Silicon Valley rethinks the corporate conference for the post-pandemic age

Mikumari Caiyhe, a spoken word artist, performs a poem inspired by how Slack “pivoted” from making a video game to building what would become a multibillion-dollar work communications platform. A tap dancer in gold shoes clacks across the stage.

“What do you do when it all goes wrong?” Caiyhe asks the 800-strong audience.

“Pivot!” they chant back.

“How do you win?”

“PIVOT!”

Later, the audience of mostly business founders and executives heard from a “plant medicine shaman” on the merits of psychedelics, a man creating a business class-only supersonic jet, and an elite performance coach.

Silicon Valley conferences are back, I guess. This was the Masters of Scale Summit in San Francisco’s Presidio, a gorgeous former military outpost overlooking the Golden Gate Bridge.

Fronted by Reid Hoffman, the creator of LinkedIn, the meeting attracted the chief executives of Microsoft, Uber, Airbnb and TikTok, as well as Bill Gates, former model Tyra Banks and film director Ron Howard. Prince Harry, as a last-minute surprise, talked about the mental strain of his “previous job” to promote his new one as chief impact officer for BetterUp, a business and wellness coaching company.

At times, it was like watching one of those sickly viral LinkedIn posts come to life. Here’s a personal, relatable, heart-wrenching story. And here’s what it means for your business. But a kinder interpretation might be that it offered a compelling pitch for what a conference must look like post-pandemic, as businesses question the expense of sending people to events when a livestream is available instead.

It was organised by WaitWhat, a media company set up by June Cohen and Deron Triff which also produces the Masters of Scale podcast that had inspired the event. Both are formerly of TED, the conference group responsible for whipping keynotes into tighter talks that prioritise the audience’s willingness to listen over the speaker’s desire to talk.

A similar reimagining is needed now, and this may well be it: convince people to travel by creating events that are as personally enriching as they are informational. “We wanted to create an event that allowed for authentic human connection between people,” said Cohen. It started with a hard rule: every speaker or panel guest had to be there in person. That meant turning down several “huge names” she said. “There’s almost nothing more compelling to humans than a really passionate human standing in front of them and sharing what they believe.”

It evidently worked. According to that unforgiving conference engagement metric — the number of laptops open or smartphones scrolled in sessions — it excelled.

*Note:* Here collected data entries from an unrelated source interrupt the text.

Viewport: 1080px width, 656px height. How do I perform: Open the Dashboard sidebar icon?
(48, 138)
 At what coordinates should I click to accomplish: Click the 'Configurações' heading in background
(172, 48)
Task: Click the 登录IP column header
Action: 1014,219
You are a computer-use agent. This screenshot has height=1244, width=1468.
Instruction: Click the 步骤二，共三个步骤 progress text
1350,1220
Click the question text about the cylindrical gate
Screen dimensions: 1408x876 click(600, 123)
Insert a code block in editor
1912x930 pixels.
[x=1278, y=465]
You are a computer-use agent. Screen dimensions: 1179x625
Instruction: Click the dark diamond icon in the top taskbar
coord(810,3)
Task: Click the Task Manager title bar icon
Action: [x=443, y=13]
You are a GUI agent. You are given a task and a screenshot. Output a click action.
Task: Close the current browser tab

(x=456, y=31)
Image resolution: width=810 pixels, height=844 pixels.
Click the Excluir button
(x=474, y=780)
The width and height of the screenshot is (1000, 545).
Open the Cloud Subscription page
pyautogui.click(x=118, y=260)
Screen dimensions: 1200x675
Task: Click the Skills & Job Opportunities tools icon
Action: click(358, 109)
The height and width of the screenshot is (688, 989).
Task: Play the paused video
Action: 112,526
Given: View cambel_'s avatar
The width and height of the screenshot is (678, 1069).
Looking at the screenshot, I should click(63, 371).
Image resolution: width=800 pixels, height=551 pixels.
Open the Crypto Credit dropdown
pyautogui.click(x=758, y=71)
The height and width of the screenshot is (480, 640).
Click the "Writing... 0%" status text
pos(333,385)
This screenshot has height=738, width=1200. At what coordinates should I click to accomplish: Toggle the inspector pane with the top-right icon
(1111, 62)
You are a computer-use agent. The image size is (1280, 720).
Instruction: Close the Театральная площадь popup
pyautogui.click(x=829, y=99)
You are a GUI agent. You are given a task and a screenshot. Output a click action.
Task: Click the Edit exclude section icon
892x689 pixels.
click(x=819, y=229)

Some habits die hard, though. Speakers were wrapped in cotton wool. Shou Chew, chief executive of TikTok, made a rare public appearance. A coup, but Hoffman failed to pose a single question on Chinese surveillance or political censorship. As a representative of the American internet user, he surely had an obligation to press harder. I asked Cohen if an agreement had been made with Chew, but she said no. And in the “The Human at the Center” session, Uber chief executive Dara Khosrowshahi received no follow-up to the statement that his “favourite” piece of leadership advice, from an unnamed mentor, was to quickly “fire someone”.

Yet, this isn’t the Silicon Valley of old. Arianna Huffington, negotiating her own “PIVOT!” from media to wellness, said we were witnessing executives reassessing their own states of mind as well as those of their staff. “Leaders have to be retrained,” she told me. “They need to have soft skills . . . which should no longer be called ‘soft’ skills.”

Indeed, if there’s one hopeful thing to take from the event, it’s that mental wellbeing seems to top the agenda for some of US business’s most powerful figures, after years of debilitating Silicon Valley “hustle culture”.

“It used to be how to hack your life to work more, sleep less, train more,” said Maëlle Gavet, chief executive of Techstars, a huge seed investor in start-ups globally. “Now people take pride in how many hours a night they sleep. That’s awesome.”